No pretérito dia 18, um domingo, o terceiro deste mês de Junho, após uma noite de anjos, acordei com a serenata matinal dos pássaros. Com eles fui ao encontro do sol-nado. No regresso, tive um convite:
– Não queres vir à Senhora da Saúde?
– Fazer o quê?
– Comer a merenda.
– Não digas mais. A que horas?
– Lá para a uma.
Ao meio-dia zarpei de Peireses rumo a Vilar de Perdizes. Marcha lenta, janelas franqueadas ao perfume dos campos, um olho na estrada, outro na paisagem.
Picava um ventinho leste e árvores, lameiros e searas pareciam bailar uma valsa de Johan Strauss num salão de cristal e oiro. Oiro das giestas, beleza efémera. Eterna, só a majestade do Larouco, à minha esquerda.
A estrada Montalegre – Vilar de Perdizes é das melhores que temos em Barroso. Passavam por mim carros a altas velocidades. Uns dir-se-ia que vinham a fugir da festa. Outros, que tinham medo de a perder.

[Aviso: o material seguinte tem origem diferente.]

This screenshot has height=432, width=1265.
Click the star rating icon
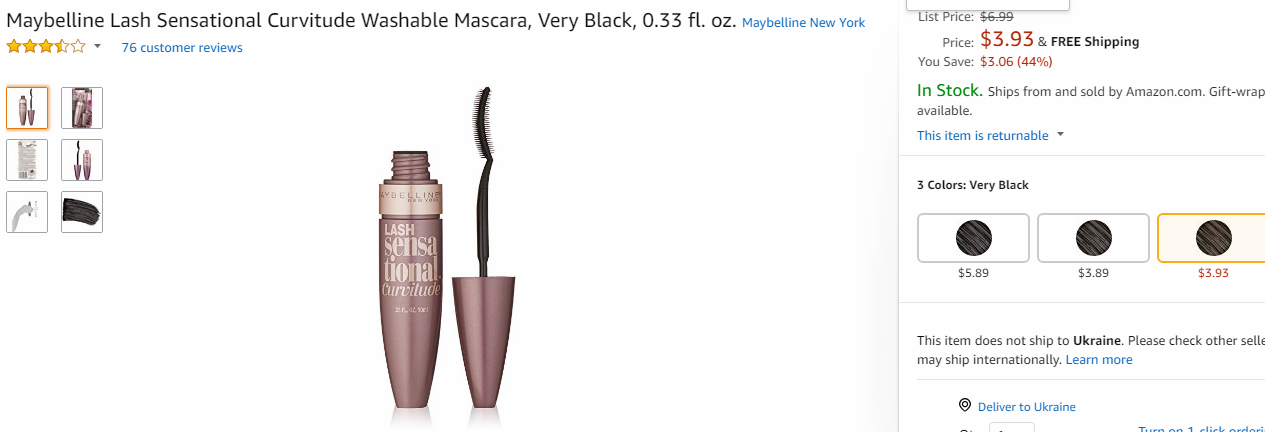[46, 47]
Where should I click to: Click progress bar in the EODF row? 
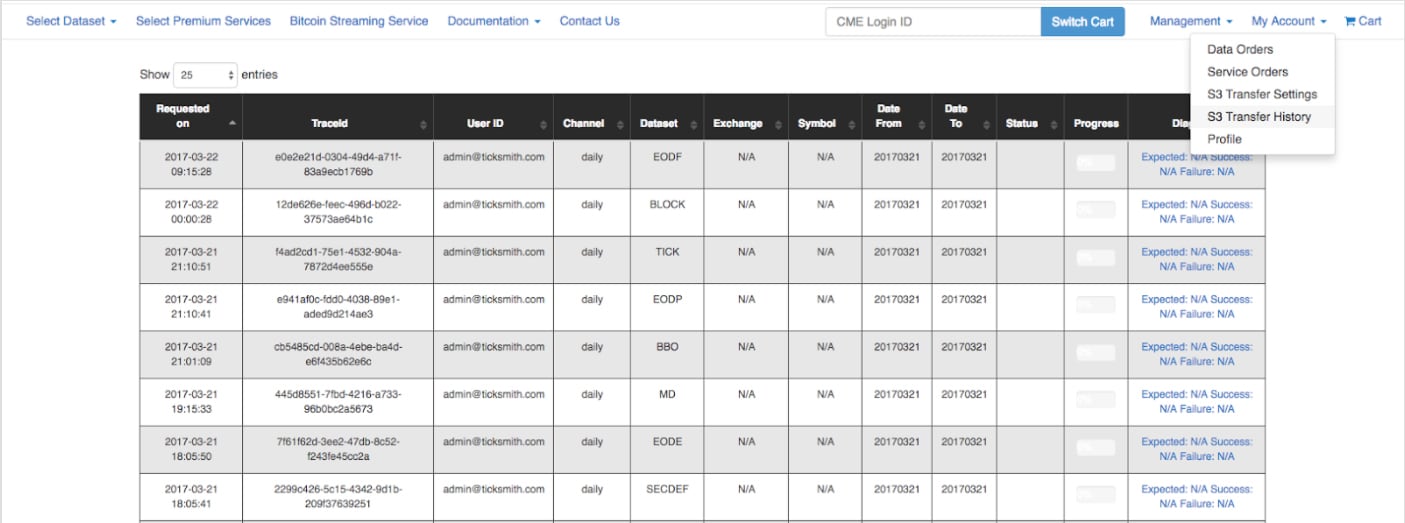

Mau grado a marcha lenta, breve cheguei. As filas de carros, ao longo duma e doutra valeta, chegavam ao desvio para Solveira. Inverti a marcha, estacionei e fiz o resto do trajecto a pé.
Pelos ganidos dos altifalantes instalados no campanário da ermida, apercebi-me de que a missa, cantada a grande instrumental e muita roufinheira de vozes e metais, ainda ia no intróito. Tive um baque de estômago: afinal a merenda ainda vinha longe.
Reparei também que a grande maioria dos carros, estacionados e em movimento, era de matrícula espanhola, com predominância das letras OR, que eu suponho indicarem domicílio na vizinha província de Ourense. Já tínhamos uma Nossa Senhora de Galegas, aí para os lados do Cortiço. Agora temos a Senhora da Saúde transformada em festa de galegos.
Bento da Cruz, PROLEGÓMENOS – Crónicas de Barroso (p. 83 e s.)